Value-based health-care (which is rapidly becoming the driver for health-care reform) is dependent on improving quality while decreasing health-care costs.  Yet while a number of quality measures and indicators have been established to monitor for quality improvement, far fewer exist in the pediatric realm—at least until this week when Stang et al. (doi: 10.1542/peds.2013-0854), using a systematic process, have developed a set of evidence-based quality indicators that may be extremely helpful in emergency departments striving for high reliability in how they diagnose and treat children with acute pediatric conditions.  The authors used a series of questionnaires and in turn an expert panel to identify measures and the feasibility and reliability of collecting those measures.  62 measures are identified, most focused on ED processes, although there are also some that deal with outcomes with at least a third based on moderate- to high-quality evidence.

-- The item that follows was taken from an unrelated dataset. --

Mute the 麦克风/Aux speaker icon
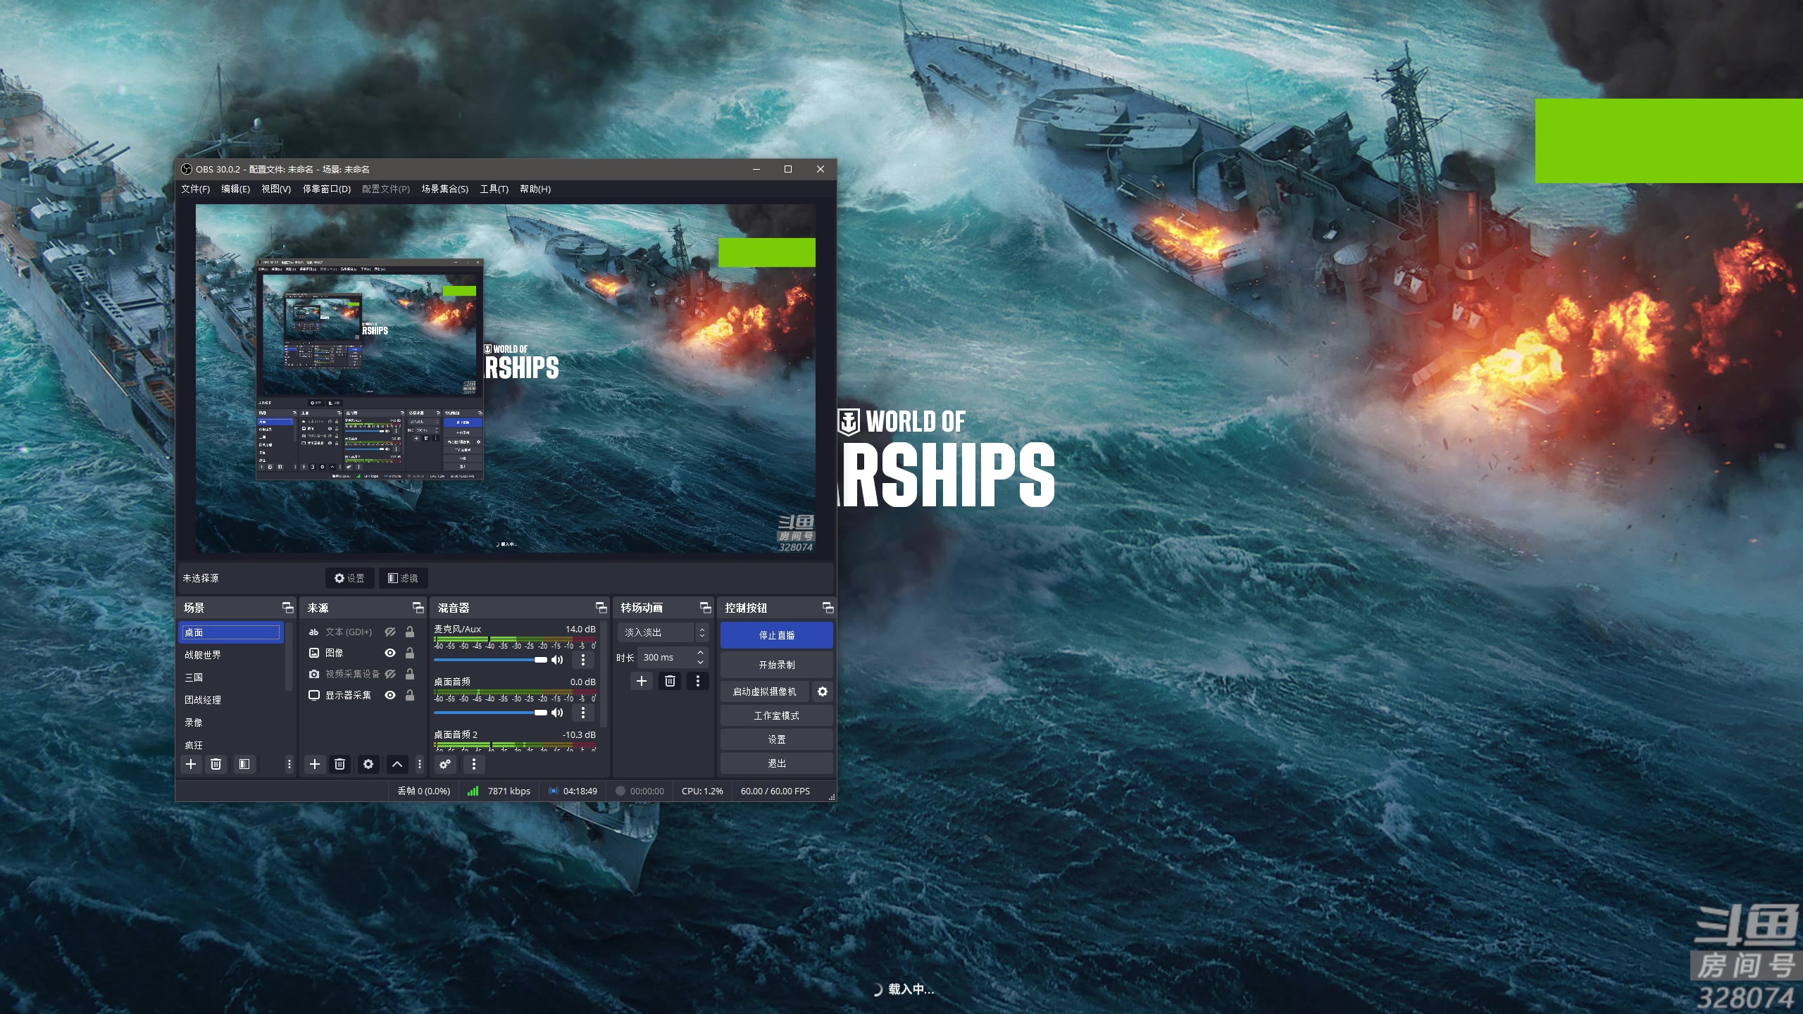tap(557, 660)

The next step is to implement these measures and make sure they truly are valid, feasible, and reliable, but to do that, it is important that you first read this article to get a better sense of what the authors have suggested and then discuss these measures with your colleagues who staff your emergency department to see if they want to use them going forward.  The authors have done some great work establishing the groundwork for some quality indicators that have been long sought-after and are now being suggested.